La normativa anti-mafia si basa su elementi di fatto e non sulle sentenze di condanna. Il fatto quindi di essere attinto da così tanti procedimenti penali tutti molto simili nell'arco di vent'anni, è esso stesso un fatto che unito alla sproporzione reddituale con accumulazione di un considerevole patrimonio, costituiscono gli elementi richiesti per l'applicazione della misura in discorso.

La mutazione della definizione da "traffici illeciti" a "traffici delittuosi" ha reso la norma di cui alla lett. a) "specializzante" con il risultato di restringere la pericolosità a soggetti che avrebbero potuto essere ricompresi nella già esistente disposizione di cui alla lett. b) dell'art. 1. Prendendo atto delle difficoltà della giurisprudenza di giungere ad una interpretazione unitaria e condivisa, la Corte cost. ha posto rimedio dichiarandone l'illegittimità costituzionale con la sopracitata sentenza n. 24/2019.

Considerando assorbite tutte le altre questioni la Cassazione dimentica che la pericolosità viene stabilita anche in base alla sproporzione reddituale rapportata al considerevole patrimonio accumulato. Difatti la stessa Corte costituzionale con la sentenza n. 24/2019 fa preciso riferimento anche alla giurisprudenza della Corte europea per i diritti dell'uomo (sentenza Gogitidze e altri contro Georgia del 2015), che considera assolutamente convenzionalmente compatibile la decisione di confisca nei confronti dell' incensurato.
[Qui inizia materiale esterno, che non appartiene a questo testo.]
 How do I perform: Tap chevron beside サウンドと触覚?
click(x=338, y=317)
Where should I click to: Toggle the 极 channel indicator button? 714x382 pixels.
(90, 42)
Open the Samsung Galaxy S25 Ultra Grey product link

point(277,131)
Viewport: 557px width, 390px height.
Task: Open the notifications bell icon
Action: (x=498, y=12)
Pertanto è decisamente ammissibile l'applicazione della confisca dal momento in cui si verifica la sproporzione reddituale nel patrimonio accumulato da colui che è stato attinto da alcune sentenze di condanna. Infine si rileva che i reati non devono essere necessariamente lucrogenetici, perché è più che sufficiente che essi stessi siano indicativi di un esercizio dell'impresa non conforme alle regole dell'economia legale.

Una rilevante sproporzione patrimoniale è sempre idonea a perimetrare la pericolosità del proposto dalla data di inizio della stessa, ciò soprattutto quando si tratta di un pregiudicato.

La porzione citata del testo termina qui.